The short film Flex might be Skogqvist’s most personal-feeling work to date. Directed by Babybaby (Josefin Malmén & David Strindberg), it follows a bodybuilder’s internal conflict, rendered in surreal visuals and shot with a gritty 16mm look.

The film’s layered visuals, floating mini bodybuilders, jagged lightning bolts, and warped mirrors echo the protagonist’s fractured self-image without ever overwhelming the emotional tone.

During one shoot, Viktor adjusted the lighting mid-take to catch the glint of uncertainty in the actor’s eye. “That shimmer,” he says, “it says more than dialogue ever could.”

Flex was selected for Sundance, SXSW, and the Atlanta Film Festival and later earned a Vimeo Staff Pick. But accolades aside, what makes it memorable is that balance of surrealism and truth, the lighting, rhythm, and composition echoing the character’s inner state.

Working Without a Net

Viktor didn’t go to film school. Instead, he learned by doing, first shooting for a Swedish snowboard magazine, then traveling the world with a 16mm camera, chasing storms and sunrises.

“It wasn’t glamorous,” he laughs. “Just a lot of cold toes and batteries dying in the snow. But it taught me to read light, to adapt. You learn quickly what matters in a frame.”

This DIY ethic still defines his approach. Whether on commercial sets or narrative shoots, he’s not the cinematographer who just shows up to light the scene. He’s involved from the first conversation to the final delivery, thinking about tone, narrative flow, and the emotional arc.

A 40-Year Soundscape

One standout moment was the Audio Pro anniversary commercial he shot with director Mats Udd. There were no product shots, almost no dialogue, just mood, memory, and texture.

“That one’s about sound, but it’s about silence. You had to feel the absence of noise.”

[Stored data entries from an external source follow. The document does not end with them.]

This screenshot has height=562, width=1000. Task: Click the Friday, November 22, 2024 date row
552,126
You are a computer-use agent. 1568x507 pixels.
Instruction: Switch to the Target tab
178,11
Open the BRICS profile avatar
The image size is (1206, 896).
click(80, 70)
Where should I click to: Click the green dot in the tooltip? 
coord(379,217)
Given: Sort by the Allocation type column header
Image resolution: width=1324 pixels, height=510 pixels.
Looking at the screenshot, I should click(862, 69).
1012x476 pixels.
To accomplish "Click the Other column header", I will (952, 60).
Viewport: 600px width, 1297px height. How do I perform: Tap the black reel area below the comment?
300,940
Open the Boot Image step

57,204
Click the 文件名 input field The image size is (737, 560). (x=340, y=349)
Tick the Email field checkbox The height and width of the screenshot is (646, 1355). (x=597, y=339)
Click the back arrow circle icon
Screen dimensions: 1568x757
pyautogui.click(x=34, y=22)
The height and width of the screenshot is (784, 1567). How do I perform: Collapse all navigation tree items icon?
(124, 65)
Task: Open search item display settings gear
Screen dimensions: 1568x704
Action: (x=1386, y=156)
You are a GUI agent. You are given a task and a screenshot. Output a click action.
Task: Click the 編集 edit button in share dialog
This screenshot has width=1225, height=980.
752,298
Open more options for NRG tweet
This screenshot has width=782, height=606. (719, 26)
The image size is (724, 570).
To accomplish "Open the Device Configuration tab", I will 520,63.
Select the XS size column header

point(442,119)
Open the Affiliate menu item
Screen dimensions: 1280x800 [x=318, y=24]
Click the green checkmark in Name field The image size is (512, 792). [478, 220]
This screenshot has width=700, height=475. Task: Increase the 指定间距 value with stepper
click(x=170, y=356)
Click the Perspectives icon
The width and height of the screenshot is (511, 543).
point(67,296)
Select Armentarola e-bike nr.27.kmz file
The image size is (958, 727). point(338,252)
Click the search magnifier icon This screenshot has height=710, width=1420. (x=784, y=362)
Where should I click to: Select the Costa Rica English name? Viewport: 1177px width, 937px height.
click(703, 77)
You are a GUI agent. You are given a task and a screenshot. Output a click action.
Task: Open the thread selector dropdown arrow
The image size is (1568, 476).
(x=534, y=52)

The gamble paid off: the piece won Sweden’s Guldägget Silver Egg and the Roy Awards’ Silver for Best Cinematography. But what Viktor remembers isn’t the trophies; it’s the restraint. “Sometimes the strongest image is the one that doesn’t shout.”

The Long Game

Skogqvist’s long-standing creative partnerships, especially with directors like Babybaby, reflect his belief in trust and evolution. “When you build something over time, you can take risks. You understand each other’s shorthand. You get braver.”

He hopes to DP a feature film in ten years. He imagines something restrained but powerful, a visual meditation on memory, time, or emotional silence, where the atmosphere speaks louder than the dialogue. But for now, he’s content chasing those small, perfect alignments, the quiet moments where everything just clicks in the frame.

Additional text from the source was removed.